Will Lutherans Abolish Celibacy Requirement for Gay & Lesbian Clergy?

From the Chicago Sun-Times via Religion Headlines.

The Lutheran pastor soon to be bishop of the Metropolitan Chicago Synod wants his denomination to lift a celibacy requirement for gay and lesbian clergy.

"That's where I think the church is going," Bishop-elect Wayne Miller of Aurora said. "That's where I think it needs to go."

Eventually, gay and lesbian clergy in monogamous, same-sex relationships could be allowed to serve.

He's hoping the change will come next month in Chicago, where the Evangelical Lutheran Church in America is conducting its churchwide assembly. Nearly a third of the denomination's 65 synods are asking for a policy shift in clergy standards.

John Roberts of Chicago also hopes it could lead to the reinstatement of gay clergy removed from ministry. He says he was ousted as pastor of a Michigan church in the 1990s after he confided to his bishop that he was gay.

"He gave me 11 days to leave the parish and not tell anyone," the 58-year-old Roberts said. "I still feel that call to pastoral ministry."

With 4.8 million baptized members, the ELCA, with headquarters in Chicago, is the nation's seventh-largest denomination. The Metropolitan Chicago Synod includes 217 congregations in Cook, DuPage, Kane and Lake counties.

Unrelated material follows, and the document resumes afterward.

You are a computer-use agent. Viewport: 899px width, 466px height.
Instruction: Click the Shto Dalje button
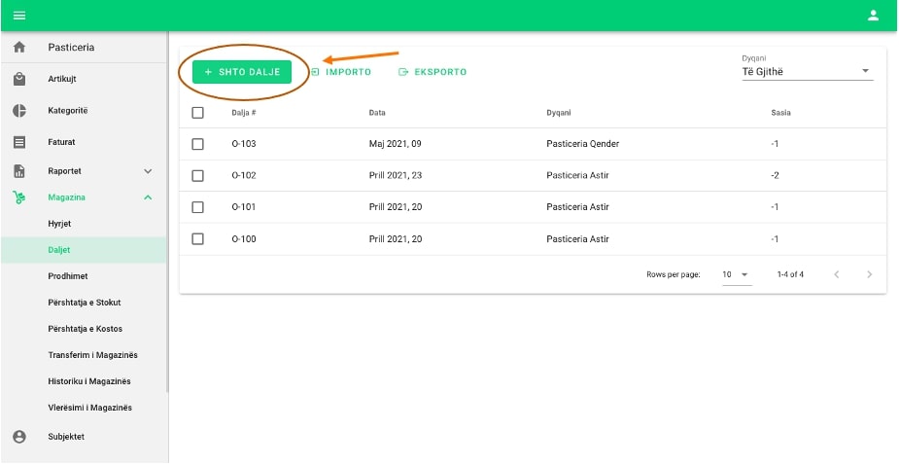[x=242, y=72]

Even with this restrictive policy, the Lutheran church is ahead of most mainline denominations. Hopefully they will continue to be led forward by people like John Roberts.

Click here to read the entire article, including a capsule summary of where the major denominations stand on ordaining gays and lesbians.

1 comment:

  1. You know, I am happy that the ELCA is moving ahead on this, but it still hurts when you are one of the people that have been left in the ELCA's dust.

    I am without a call, a job, and soon to be without a house. All of this because the ELCA says it is welcoming to all and it is, as long as you don't have aspirations of being in leadership.